Massachusetts residents who were convicted of driving while under the influence of alcohol between 2011 and 2019 may soon have a chance to clear their records. Media outlets have reported that letters explaining the procedure for seeking a new trial have been sent to about 27,000 Bay State residents who either entered guilty pleas to OUI charges or were convicted of drunk driving in court. The letters were sent because the Office of Alcohol Testing failed to properly maintain the machines used by law enforcement agencies to conduct breath tests.
Misconduct and negligence
The series of events that led to the letters being sent began in October 2015 when a report from the Executive Office of Public Safety and Security revealed that the OAT failed to regularly recalibrate breath-testing devices and orchestrated a cover up. The report prompted state officials to fire the head of the OAT and led a judge to ban the introduction of breath test results in OUI cases until more robust maintenance protocols were put into place. That ban has since been lifted.

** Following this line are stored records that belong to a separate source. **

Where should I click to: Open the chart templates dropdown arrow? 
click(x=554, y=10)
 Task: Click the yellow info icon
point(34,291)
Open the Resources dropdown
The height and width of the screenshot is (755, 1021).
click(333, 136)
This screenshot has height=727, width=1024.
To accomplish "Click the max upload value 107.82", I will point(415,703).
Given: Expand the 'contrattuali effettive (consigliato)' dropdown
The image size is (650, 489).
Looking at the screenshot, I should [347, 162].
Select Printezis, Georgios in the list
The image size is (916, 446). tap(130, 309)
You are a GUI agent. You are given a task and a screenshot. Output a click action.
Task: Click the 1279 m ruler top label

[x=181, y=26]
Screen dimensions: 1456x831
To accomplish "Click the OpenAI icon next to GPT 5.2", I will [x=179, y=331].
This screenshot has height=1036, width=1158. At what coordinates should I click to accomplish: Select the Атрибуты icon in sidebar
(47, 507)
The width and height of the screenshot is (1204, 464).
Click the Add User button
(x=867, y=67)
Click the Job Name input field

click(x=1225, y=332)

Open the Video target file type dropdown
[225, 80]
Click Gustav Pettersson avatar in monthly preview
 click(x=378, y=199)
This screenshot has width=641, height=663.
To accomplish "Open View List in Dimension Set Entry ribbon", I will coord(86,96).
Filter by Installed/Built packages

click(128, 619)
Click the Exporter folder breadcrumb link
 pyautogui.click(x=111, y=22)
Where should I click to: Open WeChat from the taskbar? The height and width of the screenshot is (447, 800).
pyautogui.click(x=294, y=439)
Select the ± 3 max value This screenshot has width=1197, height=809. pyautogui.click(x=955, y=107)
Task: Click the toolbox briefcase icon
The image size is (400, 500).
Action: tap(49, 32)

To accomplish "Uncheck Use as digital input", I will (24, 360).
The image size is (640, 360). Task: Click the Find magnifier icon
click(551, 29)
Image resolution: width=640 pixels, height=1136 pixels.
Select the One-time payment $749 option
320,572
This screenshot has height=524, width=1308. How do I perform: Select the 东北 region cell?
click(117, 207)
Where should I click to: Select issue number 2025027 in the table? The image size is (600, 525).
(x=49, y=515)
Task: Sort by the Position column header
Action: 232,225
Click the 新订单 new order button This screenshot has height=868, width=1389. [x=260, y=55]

Breath test results thrown out
Prosecutors reacted to the scandal by negotiating a deal with drunk driving defense attorneys that excluded breath-test results in about 35,000 OUI cases. The deal gave individuals convicted of driving drunk the chance to seek a new trial if BAC readings from breath tests convinced them to plead guilty or were used against them in court. However, the deal does not apply to all OUI cases. Certain repeat drunk driving offenders and impaired motorists who caused serious injury or death are excluded.
Toxicology evidence is often unreliable
Experienced criminal defense attorneys may question the reliability of toxicology evidence in drunk driving cases even when the machines used were in perfect working order. Police officers must follow strict procedures when conducting breath tests, and attorneys could seek to have BAC readings excluded if arrest reports suggest that these rules were not followed. Attorneys could also challenge toxicology results if their clients suffer from diabetes, gastroesophageal reflux disease, or one of the many other medical conditions that are known to influence breath-test results.